Espérons, avec votre technologie des téléphones intelligents, que la mère de famille aura la possibilité d'obtenir directement des conseils, que ce soit pour un produit dont une amie lui a parlé ou pour une étiquette, alors qu'elle est dans un magasin, de sorte qu'elle puisse communiquer rapidement avec un centre de conseil.
L'un des problèmes aujourd'hui pour quiconque, peu importe le statut socio-économique, c'est d'avoir accès à de bons conseils au moment opportun. L'industrie est passée à la livraison « juste-à-temps », mais sur le plan des conseils de santé, nous sommes loin du conseil « juste-à-temps ».
D'après moi, il serait formidable d'établir un lien rapide de dialogue, ce qui aurait un effet positif énorme sur les femmes enceintes.

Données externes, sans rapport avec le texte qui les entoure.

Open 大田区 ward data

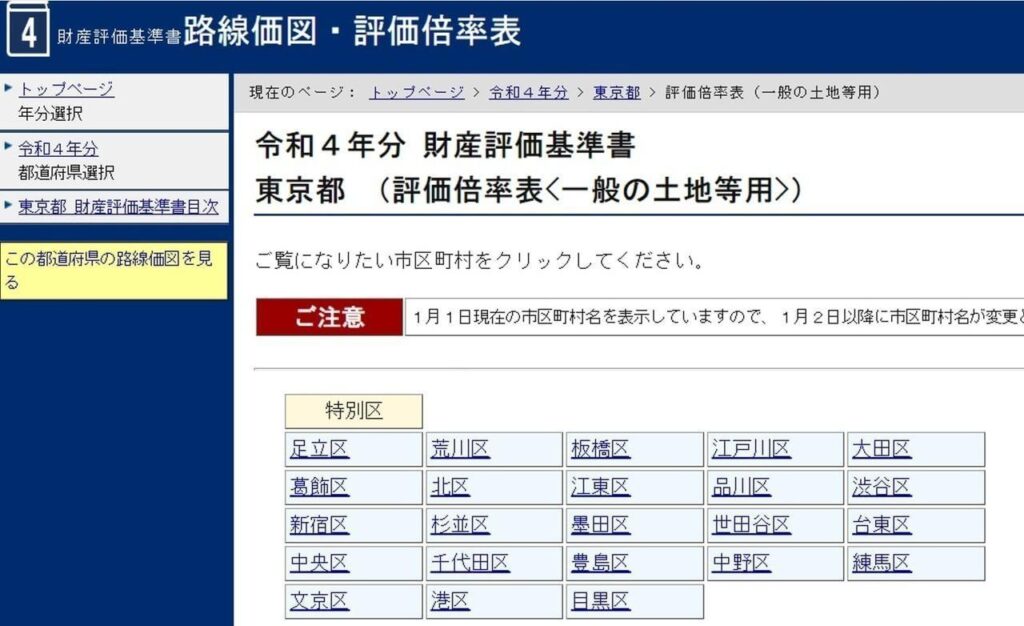tap(881, 449)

Mme Adamo : J'aimerais que vous parliez de cela avec les IRSC. Je dis cela, car nous avons soumis un essai contrôlé randomisé aux IRSC, l'an dernier. Nous avions un conseiller en santé intégré dans l'application pour téléphone intelligent, précisément pour cette raison — des conseils pour la femme qui est à l'épicerie et qui se demande si elle doit acheter les flocons de maïs ou les Cheerios miel et noix, par exemple. Nous voudrions pouvoir lui dire à ce moment : « Je suis votre conseiller en santé, et je dis que les flocons de maïs représentent le meilleur choix ». Cependant, les IRSC ne comprenaient pas la nécessité ou le bienfait d'un tel dialogue, et ils ont dit que ce ne serait jamais possible. Il n'est pas possible d'échelonner cela, dans notre contexte des soins de santé, alors ils n'ont vraiment pas aimé cela.
Nous essayons de les convaincre de la nécessité de cela, ou de la possibilité d'un dialogue virtuel intégré, et non nécessairement d'un conseiller en santé. Mais quand la personne poserait telle question, elle obtiendrait telle réponse du conseiller en santé. Ce genre d'intelligence artificielle en temps réel est très complexe à intégrer, comme vous pouvez l'imaginer. Nous étions convaincus que de tels conseils en temps réel sur des questions de santé étaient impératifs pour les femmes, mais il arrive que les agences de financement voient les choses différemment.
Le président : Je pense qu'il faut que vous continuiez dans le même sens. Nous voyons, dans d'autres domaines de la santé, la possibilité de communiquer avec une source de savoir — les effets sont très positifs pour les personnes qui souffrent d'une maladie du cœur et qui sont capables d'obtenir directement des conseils, et les soins à la maison ont par exemple de meilleures chances de réussir que les soins à l'hôpital, mais il faut qu'un dialogue soit possible. Notre comité se penche sur des aspects très divers pour lesquels la collecte électronique de données et la possibilité de communiquer et d'obtenir rapidement de l'information se traduiraient très évidemment par d'importantes améliorations et contributions dans divers domaines.
Je vous remercie tous les deux de vos contributions très dynamiques à nos travaux.
Sur ce, je déclare que la séance est levée.